Control flow statements are statements that affect the flow of the program
based on certain values and conditions.
In high-level languages:
control flow statements come in the form of basic conditional blocks and loops,
which are translated into low-level control flow statements by the compiler.
Conditional Blocks
Conditional code blocks are implemented in most programming languages using
the if statement.
They allow for specifying one or more condition that controls whether a block of
code is executed or not.
Switch blocks
Switch blocks (also known as n-way conditionals) usually take an input value
and define multiple code blocks that can get executed for different input values.
One or more values are assigned to each code block, and the program jumps to
the correct code block in runtime based on the incoming input value.
The compiler implements this feature by:
- generating code that takes the input value and
- searches for the correct code block to execute,
- usually by consulting a lookup table that has pointers to all the different code
blocks.
LOOPS
Loops allow programs to repeatedly execute the same code block
any number of times.
A loop typically manages a counter that determines the number of
iterations already performed or the number of iterations that remain.
All loops include some kind of conditional statement that determines
when the loop is interrupted.
Another way to look at a loop is:
- as a conditional statement that is identical to a conditional block,
with the difference that the conditional block is executed
repeatedly.
The process is interrupted when the condition is no longer satisfied.
High-Level Languages
High-level languages were made:
- to allow programmers to create software without having to worry about the
specific hardware platform on which their program would run and
- without having to worry about all kinds of frustrating low-level details that just
aren’t relevant for most programmers.
Assembly language has its advantages, but
- it is virtually impossible to create large and complex software on assembly
language alone.
High-level languages were made to isolate programmers from
- the machine and its tiny details as much as possible.
The problem with high-level languages is:
- that there are different demands from different people and different fields in
the industry.
- The primary tradeoff is between simplicity and flexibility.

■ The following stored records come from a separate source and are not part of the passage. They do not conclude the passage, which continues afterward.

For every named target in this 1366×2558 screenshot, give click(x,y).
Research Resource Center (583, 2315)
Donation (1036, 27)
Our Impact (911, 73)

Simplicity means that you can write a relatively short program that does exactly
what you need it to,
- without having to deal with a variety of unrelated machine-level details.
Flexibility means that there isn’t anything that you can’t do with the language.
High-level languages are usually aimed at finding the right balance that suits
most of their users.
On one hand, there are certain things that happen at the machine-level that
programmers just don’t need to know about.
On the other, hiding certain aspects of the system means that you lose the
ability to do certain things.
From a reversing standpoint, the most important thing about a high-level
programming language is how strongly it hides or abstracts the underlying
machine.
Some languages such as C provide a fairly low-level view on the machine and
produce code that directly runs on the target processor.
Other languages such as Java provide a large level of separation between the
programmer and the underlying processor.
C programming language
The C programming language is a relatively low-level language.
C provides direct support for memory pointers and lets you
manipulate them as you please.
Arrays can be defined in C, but there is no bounds checking
whatsoever, so you can access any address in memory that you
please.
On the other hand:
C provides support for the common high-level features found in other, higher-
level languages.
This includes:
- support for arrays and data structures,
- the ability to easily implement control flow code such as conditional code
- and loops,
- and others.
C is a compiled language, meaning that to run the program you must run the
source code through a compiler that generates platform-specific program
binaries.
These binaries contain machine code in the target processor’s own native
language.
C also provides limited cross-platform support.
To run a program on more than one platform you must recompile it with a
compiler that supports the specific target platform.
Many factors have contributed to C’s success, but perhaps most important is the
fact that the language was specifically developed for the purpose of writing the
Unix operating system.
Modern versions of Unix such as the Linux operating system are still written in C.
Also, significant portions of the Microsoft Windows operating system were also
written in C (with the rest of the components written in C++).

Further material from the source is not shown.